<<<<

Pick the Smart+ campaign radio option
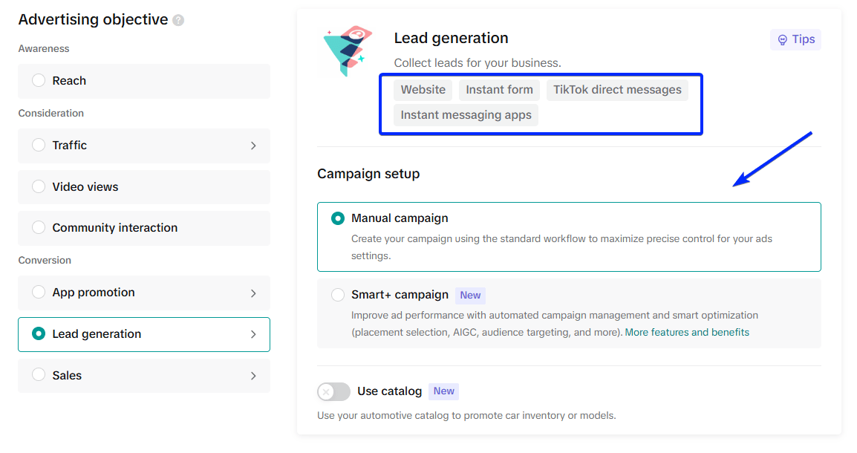Viewport: 857px width, 453px height. point(338,295)
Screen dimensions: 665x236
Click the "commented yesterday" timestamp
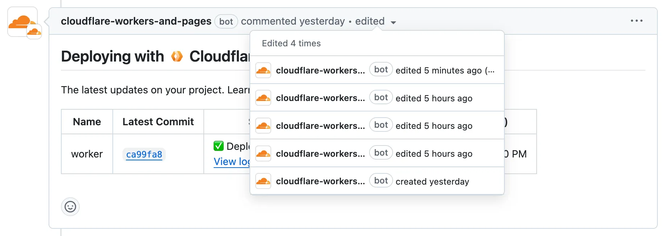point(293,21)
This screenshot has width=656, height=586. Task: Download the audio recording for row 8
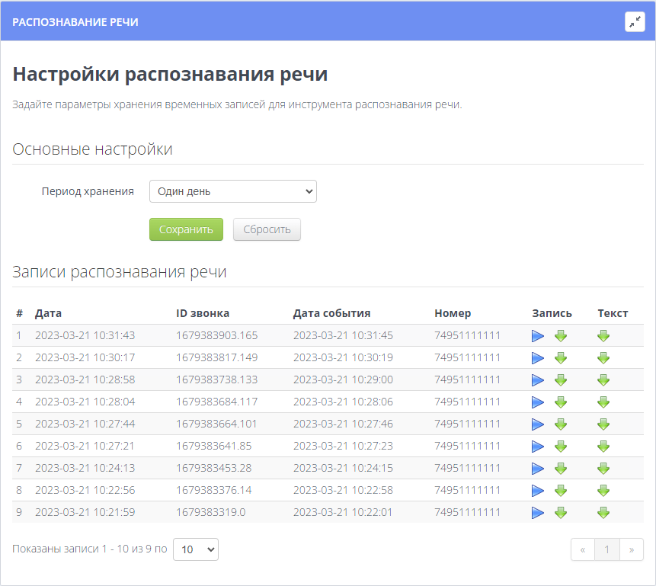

>>>>

* _Action item_: Every line of the material must be reproduced verbatim; the pictures are to be omitted.

* _Your solution_:
Pick the Smart+ campaign radio option
Viewport: 857px width, 453px height. point(338,295)
Screen dimensions: 665x236
Click the "commented yesterday" timestamp
point(293,21)
This screenshot has width=656, height=586. Task: Download the audio recording for row 8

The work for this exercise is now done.